Main Gallery

Who Governs?

Curated by: Frank Mitchell

October 30—December 12, 2020


Installation view of Who Governs? Photo: Jessica Smolinski.

To celebrate the 60th anniversary of Robert Dahl’s groundbreaking book,  Who Governs? Democracy & Power in an American City, Artspace invited artists, designers, and creators to imagine public projects that reference city management, governance, and the ways we live today. In this momentous election season work created by humanists and creative thinkers is essential for understanding the complexities of political leadership and the responsibilities of citizenship. Dahl based his iconic study of New Haven’s political structures on an act of radical scholarship for the 1950s. He sought to observe deeply, closely, and with disciplinary respect the city’s resident, his New Haven neighbors and fellow citizens. The exhibition  Who Governs? Art & Democracy in this American City takes its inspiration from Dahl’s mid 20th-century research to inform the presentation of work by Emily Larned, Bek Andersen, Bayeté Ross Smith, and Bev Richey. Through varied media that includes sculpture, photography, typography,  performance installation, and recycled agricultural waste these artists insist on the immediacy of  Who Governs? as a statement for this moment.

Commissioned Projects

Police Others as You would have Others Police You

Emily Larned

This archives, graphics, and publication installation draws upon the history of community policing innovations in 1990s New Haven.
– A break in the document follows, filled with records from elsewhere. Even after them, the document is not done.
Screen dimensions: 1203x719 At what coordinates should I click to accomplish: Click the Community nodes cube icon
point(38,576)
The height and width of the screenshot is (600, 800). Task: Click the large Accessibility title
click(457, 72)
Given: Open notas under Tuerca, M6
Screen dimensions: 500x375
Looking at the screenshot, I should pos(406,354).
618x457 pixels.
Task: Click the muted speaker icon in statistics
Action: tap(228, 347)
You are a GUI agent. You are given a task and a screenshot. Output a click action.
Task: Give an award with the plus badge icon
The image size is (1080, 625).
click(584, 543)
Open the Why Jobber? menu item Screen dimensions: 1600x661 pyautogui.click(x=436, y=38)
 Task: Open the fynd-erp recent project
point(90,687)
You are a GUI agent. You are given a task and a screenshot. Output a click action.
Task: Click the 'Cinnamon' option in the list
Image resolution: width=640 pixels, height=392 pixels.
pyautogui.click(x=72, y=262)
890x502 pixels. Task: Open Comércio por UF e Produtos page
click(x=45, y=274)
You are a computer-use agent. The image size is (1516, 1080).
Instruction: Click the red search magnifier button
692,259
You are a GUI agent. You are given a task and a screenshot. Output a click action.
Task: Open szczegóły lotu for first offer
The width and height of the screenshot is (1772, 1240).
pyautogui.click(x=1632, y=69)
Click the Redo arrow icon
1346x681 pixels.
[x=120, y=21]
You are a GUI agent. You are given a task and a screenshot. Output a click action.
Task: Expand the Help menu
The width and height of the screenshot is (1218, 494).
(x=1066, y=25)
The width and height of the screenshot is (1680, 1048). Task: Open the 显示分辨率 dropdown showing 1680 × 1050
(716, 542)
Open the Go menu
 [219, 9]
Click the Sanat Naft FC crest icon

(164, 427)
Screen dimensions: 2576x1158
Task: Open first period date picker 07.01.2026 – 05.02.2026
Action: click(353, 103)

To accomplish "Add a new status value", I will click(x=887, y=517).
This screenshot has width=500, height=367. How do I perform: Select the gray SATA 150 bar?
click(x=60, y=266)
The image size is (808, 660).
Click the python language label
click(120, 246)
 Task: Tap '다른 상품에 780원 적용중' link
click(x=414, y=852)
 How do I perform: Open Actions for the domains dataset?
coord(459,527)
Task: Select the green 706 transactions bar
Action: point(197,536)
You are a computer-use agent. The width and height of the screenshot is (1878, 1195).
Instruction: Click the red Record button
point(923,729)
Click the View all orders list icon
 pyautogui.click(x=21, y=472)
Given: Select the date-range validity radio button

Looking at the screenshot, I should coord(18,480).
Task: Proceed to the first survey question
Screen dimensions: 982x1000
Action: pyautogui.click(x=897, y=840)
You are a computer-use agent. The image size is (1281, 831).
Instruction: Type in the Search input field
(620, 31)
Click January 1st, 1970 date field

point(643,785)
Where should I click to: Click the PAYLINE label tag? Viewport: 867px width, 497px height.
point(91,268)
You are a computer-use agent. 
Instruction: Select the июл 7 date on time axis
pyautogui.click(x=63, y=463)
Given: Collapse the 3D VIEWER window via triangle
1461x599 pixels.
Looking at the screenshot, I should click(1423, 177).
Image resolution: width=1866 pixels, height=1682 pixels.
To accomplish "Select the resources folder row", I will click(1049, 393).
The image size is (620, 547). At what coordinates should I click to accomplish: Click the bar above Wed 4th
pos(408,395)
K.D. Codish, a women’s health and community arts activist, led the city’s Division of Police Education and Training under Police Chief Nick Pastore. Codish’s Police Academy supported recruits in conducting their own research and creating collaborative presentations with local artists. The program introduced theories on anti-discrimination policy, alternative dispute resolution, community mediation, violence against women, mental illness, and homelessness. This non-traditional approach resonated locally and nationally with an increasingly diverse police force and interest in the program from other reformers.  To document the progress Codish produced a short publication  The New Haven Police Academy: Putting One Sacred Cow Out to Pasture. Larned and Codish will document the history behind the publication and reprint the piece for a contemporary audience.  Emily Larned is a designer and educator based in Bridgeport.

Power Portraits

Bek Andersen
Inkjet Prints, Wheat Paste, Oriented Strand Board

Power Portraits is a photo series celebrating a range of local leaders. Inspired by the history of activism in New Haven, as told by Mercy Quaye in the “Revolution On Trial” podcast series, Andersen draws on the tradition of commissions to capture periods of cultural and historical significance. These Power Portraits recognize the resilience of New Haven activists in a period of cascading difficulties, and are an action of representation to update and extend the record of Who Governs?

The Power Portraits are made in Andersen’s pop up studio in Artspace New Haven’s Project Room, and will continue through the duration of the exhibition.